::: Material shown
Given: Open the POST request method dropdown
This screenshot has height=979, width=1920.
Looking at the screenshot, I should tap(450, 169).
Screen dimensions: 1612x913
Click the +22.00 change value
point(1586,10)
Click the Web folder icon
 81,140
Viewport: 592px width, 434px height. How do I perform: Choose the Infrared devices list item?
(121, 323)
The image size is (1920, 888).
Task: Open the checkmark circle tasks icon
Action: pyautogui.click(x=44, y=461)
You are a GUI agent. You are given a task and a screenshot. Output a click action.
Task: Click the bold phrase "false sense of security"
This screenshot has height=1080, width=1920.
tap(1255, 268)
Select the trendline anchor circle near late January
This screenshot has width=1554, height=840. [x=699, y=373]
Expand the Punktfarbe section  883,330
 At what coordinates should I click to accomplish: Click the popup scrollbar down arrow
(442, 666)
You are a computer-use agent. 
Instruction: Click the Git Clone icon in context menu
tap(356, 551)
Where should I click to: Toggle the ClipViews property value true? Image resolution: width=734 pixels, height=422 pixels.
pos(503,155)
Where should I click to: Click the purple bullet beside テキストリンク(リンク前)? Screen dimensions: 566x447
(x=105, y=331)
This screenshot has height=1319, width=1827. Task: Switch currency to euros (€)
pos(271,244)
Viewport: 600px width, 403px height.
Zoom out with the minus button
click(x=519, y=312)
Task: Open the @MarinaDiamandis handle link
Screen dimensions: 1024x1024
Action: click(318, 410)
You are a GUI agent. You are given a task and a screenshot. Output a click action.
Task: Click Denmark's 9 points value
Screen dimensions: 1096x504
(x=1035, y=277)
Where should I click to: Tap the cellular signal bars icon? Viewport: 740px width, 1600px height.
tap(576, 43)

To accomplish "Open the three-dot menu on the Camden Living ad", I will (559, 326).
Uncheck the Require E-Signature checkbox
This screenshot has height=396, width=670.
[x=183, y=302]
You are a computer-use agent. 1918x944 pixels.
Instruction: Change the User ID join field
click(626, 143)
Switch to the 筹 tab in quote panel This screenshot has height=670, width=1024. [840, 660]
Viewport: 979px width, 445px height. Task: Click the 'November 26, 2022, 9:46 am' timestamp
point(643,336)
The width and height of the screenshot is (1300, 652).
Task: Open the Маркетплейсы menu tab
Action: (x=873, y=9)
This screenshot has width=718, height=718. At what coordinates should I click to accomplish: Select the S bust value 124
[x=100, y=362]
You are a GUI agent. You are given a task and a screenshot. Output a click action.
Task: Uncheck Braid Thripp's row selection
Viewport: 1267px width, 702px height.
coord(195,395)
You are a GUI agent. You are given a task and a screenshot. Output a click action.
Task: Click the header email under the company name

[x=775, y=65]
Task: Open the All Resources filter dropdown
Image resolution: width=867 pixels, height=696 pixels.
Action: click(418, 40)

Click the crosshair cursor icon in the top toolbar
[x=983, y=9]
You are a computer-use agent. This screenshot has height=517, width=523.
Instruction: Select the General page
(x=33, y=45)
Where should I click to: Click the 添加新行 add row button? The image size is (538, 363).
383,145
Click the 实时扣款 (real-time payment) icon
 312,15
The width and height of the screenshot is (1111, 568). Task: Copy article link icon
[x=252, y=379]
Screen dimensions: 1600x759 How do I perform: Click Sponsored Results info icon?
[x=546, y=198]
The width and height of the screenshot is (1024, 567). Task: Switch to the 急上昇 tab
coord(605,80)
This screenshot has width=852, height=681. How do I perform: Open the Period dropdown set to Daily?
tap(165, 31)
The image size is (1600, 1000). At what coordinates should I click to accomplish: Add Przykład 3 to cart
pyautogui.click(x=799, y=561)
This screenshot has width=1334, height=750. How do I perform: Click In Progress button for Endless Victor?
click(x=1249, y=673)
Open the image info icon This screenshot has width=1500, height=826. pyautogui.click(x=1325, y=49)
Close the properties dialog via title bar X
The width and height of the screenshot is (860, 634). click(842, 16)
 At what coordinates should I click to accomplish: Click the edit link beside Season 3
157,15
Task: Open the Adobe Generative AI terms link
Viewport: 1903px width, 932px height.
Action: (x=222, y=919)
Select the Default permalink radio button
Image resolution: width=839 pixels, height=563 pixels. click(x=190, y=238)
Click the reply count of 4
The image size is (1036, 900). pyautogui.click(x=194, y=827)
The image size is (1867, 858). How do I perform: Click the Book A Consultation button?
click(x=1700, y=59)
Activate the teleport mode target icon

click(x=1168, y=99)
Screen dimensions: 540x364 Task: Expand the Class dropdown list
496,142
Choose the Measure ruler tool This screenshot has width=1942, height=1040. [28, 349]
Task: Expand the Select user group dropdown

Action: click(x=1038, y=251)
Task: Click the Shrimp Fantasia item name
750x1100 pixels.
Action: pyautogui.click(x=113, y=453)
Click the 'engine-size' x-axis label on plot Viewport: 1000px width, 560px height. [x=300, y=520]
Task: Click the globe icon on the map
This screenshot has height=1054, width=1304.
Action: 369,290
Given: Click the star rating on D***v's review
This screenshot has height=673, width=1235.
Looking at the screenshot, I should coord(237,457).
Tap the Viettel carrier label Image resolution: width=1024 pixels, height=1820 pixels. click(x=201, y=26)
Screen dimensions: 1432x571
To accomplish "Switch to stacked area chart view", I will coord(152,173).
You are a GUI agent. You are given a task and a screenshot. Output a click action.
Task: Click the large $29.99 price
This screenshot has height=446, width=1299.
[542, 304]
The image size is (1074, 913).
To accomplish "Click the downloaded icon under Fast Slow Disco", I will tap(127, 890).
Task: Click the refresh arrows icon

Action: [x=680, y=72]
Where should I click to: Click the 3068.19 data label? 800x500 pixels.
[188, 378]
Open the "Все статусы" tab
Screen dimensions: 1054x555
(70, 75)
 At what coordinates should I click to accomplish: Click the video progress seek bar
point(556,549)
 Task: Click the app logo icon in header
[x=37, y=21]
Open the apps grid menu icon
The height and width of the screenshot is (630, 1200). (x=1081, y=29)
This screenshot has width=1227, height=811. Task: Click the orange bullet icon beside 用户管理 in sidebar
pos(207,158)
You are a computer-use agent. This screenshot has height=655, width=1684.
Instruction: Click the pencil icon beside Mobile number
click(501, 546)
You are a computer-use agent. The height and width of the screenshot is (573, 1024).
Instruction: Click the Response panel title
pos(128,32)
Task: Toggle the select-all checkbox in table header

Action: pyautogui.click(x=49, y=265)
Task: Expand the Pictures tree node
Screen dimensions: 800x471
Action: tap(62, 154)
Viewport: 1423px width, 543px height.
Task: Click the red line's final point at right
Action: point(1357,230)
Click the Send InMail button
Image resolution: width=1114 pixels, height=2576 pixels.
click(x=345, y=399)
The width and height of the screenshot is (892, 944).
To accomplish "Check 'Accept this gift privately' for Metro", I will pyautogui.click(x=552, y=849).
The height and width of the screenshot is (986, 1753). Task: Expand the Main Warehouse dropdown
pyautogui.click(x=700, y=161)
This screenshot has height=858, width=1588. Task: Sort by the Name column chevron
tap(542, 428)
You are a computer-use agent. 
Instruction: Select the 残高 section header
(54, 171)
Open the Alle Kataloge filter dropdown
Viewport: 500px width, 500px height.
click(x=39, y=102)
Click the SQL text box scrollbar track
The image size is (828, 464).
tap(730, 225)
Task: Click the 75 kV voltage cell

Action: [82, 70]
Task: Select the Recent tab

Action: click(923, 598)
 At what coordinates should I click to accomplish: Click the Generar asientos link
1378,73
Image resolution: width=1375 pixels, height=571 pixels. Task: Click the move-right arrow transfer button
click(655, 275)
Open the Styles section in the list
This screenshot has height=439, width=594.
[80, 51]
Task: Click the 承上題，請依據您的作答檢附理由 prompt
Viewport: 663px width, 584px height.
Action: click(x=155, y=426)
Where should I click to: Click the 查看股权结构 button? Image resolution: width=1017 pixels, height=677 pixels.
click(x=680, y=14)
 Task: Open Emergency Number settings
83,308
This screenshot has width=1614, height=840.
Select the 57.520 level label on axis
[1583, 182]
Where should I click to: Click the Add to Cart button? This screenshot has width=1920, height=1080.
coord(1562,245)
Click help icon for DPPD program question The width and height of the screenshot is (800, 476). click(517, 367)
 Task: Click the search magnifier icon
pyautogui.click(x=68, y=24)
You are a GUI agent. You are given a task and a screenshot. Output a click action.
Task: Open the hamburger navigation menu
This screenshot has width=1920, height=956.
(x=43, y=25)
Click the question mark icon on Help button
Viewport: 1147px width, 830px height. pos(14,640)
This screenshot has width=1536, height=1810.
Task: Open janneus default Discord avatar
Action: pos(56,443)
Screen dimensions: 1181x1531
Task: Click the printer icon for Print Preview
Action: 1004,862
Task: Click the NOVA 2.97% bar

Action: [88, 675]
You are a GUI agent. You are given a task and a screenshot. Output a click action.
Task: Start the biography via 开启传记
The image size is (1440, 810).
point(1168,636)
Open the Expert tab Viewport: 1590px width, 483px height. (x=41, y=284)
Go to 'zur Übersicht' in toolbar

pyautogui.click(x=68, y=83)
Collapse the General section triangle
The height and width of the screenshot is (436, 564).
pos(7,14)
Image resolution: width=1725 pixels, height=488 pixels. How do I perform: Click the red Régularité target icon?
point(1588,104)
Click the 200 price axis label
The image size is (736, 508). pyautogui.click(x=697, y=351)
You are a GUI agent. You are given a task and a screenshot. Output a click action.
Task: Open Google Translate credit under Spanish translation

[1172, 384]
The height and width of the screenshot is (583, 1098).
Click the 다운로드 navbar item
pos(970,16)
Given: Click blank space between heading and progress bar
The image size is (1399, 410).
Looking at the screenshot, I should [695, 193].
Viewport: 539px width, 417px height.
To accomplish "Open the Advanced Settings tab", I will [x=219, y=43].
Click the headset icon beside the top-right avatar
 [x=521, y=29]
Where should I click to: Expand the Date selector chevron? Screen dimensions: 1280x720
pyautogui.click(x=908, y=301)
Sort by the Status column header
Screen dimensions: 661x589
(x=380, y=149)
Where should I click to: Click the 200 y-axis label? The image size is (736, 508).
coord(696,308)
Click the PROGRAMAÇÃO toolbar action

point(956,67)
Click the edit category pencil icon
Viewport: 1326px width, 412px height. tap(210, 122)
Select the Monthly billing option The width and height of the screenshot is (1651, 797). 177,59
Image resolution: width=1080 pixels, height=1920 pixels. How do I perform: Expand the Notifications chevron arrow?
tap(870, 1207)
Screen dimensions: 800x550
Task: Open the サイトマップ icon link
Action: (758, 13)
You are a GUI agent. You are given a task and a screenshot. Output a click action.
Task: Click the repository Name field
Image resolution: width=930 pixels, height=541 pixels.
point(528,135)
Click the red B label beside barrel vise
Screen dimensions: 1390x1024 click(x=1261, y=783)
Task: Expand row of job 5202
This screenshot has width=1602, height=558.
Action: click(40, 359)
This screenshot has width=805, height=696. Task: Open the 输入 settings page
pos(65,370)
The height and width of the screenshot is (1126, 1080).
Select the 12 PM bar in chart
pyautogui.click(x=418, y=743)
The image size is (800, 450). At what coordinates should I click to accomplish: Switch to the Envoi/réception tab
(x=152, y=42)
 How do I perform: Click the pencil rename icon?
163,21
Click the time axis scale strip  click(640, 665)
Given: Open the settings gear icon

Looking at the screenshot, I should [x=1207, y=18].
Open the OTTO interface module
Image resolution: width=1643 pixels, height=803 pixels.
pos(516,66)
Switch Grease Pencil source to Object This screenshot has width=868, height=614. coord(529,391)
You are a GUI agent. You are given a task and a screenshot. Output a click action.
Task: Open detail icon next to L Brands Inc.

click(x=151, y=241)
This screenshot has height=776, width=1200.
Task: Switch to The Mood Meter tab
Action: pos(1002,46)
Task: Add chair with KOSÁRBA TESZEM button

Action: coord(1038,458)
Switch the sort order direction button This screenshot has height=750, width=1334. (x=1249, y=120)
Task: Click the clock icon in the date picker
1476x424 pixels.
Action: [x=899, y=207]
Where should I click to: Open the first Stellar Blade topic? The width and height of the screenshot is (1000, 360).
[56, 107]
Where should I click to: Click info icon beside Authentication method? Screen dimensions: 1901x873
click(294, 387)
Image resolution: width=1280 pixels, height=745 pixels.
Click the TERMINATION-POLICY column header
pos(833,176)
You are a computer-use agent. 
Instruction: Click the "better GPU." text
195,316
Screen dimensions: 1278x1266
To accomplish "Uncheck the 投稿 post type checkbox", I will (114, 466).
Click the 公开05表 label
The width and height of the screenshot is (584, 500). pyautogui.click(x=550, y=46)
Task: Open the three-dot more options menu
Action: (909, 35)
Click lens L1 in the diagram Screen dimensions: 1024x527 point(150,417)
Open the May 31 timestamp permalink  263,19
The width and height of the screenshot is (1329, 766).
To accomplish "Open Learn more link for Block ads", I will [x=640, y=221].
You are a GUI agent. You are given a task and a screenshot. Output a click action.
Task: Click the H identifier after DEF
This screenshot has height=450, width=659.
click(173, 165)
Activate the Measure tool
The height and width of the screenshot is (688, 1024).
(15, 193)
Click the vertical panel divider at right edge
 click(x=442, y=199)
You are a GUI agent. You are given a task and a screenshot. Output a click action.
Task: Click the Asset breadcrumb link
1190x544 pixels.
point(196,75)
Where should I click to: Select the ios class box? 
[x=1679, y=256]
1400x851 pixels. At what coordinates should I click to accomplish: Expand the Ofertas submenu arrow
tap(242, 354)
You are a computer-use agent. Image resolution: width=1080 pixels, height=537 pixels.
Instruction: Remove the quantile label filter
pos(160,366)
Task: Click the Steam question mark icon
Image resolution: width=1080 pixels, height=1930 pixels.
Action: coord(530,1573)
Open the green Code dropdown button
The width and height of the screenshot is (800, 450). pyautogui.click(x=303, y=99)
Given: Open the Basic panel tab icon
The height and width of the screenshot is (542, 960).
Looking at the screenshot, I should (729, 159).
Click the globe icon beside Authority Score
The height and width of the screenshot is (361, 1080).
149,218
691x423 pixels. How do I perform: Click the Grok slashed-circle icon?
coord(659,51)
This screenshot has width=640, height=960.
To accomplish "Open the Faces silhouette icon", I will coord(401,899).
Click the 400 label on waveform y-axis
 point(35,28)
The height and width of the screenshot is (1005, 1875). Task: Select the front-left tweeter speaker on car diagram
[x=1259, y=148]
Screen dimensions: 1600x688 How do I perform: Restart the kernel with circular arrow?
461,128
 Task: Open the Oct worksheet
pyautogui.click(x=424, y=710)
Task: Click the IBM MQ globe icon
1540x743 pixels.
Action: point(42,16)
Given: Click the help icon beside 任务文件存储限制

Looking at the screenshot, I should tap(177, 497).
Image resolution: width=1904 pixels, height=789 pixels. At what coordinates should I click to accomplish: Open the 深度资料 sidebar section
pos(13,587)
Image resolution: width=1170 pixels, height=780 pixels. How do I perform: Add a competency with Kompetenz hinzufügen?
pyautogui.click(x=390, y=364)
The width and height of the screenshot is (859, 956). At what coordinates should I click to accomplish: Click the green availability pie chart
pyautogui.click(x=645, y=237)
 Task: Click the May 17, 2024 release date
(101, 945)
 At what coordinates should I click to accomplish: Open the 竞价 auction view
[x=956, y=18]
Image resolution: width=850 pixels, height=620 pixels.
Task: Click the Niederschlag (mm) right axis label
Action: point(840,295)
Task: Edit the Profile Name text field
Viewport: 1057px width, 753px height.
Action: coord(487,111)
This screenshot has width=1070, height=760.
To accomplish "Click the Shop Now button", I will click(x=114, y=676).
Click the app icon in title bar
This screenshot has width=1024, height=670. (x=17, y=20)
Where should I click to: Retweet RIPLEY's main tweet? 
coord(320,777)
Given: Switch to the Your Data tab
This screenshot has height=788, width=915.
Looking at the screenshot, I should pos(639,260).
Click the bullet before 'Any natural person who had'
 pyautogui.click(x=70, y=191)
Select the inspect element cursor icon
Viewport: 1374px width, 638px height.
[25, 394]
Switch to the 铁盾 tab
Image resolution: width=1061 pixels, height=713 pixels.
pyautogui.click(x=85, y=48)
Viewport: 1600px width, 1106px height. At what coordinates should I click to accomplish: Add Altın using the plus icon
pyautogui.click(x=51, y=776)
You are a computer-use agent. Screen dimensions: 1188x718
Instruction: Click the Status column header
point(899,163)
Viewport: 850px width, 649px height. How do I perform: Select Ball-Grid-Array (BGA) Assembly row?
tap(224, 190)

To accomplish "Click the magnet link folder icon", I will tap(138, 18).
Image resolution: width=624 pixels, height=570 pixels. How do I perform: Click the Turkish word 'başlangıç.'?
::::::
In the listing above, find every line with the word "Measure" and copy it.

Choose the Measure ruler tool This screenshot has width=1942, height=1040. [28, 349]
Activate the Measure tool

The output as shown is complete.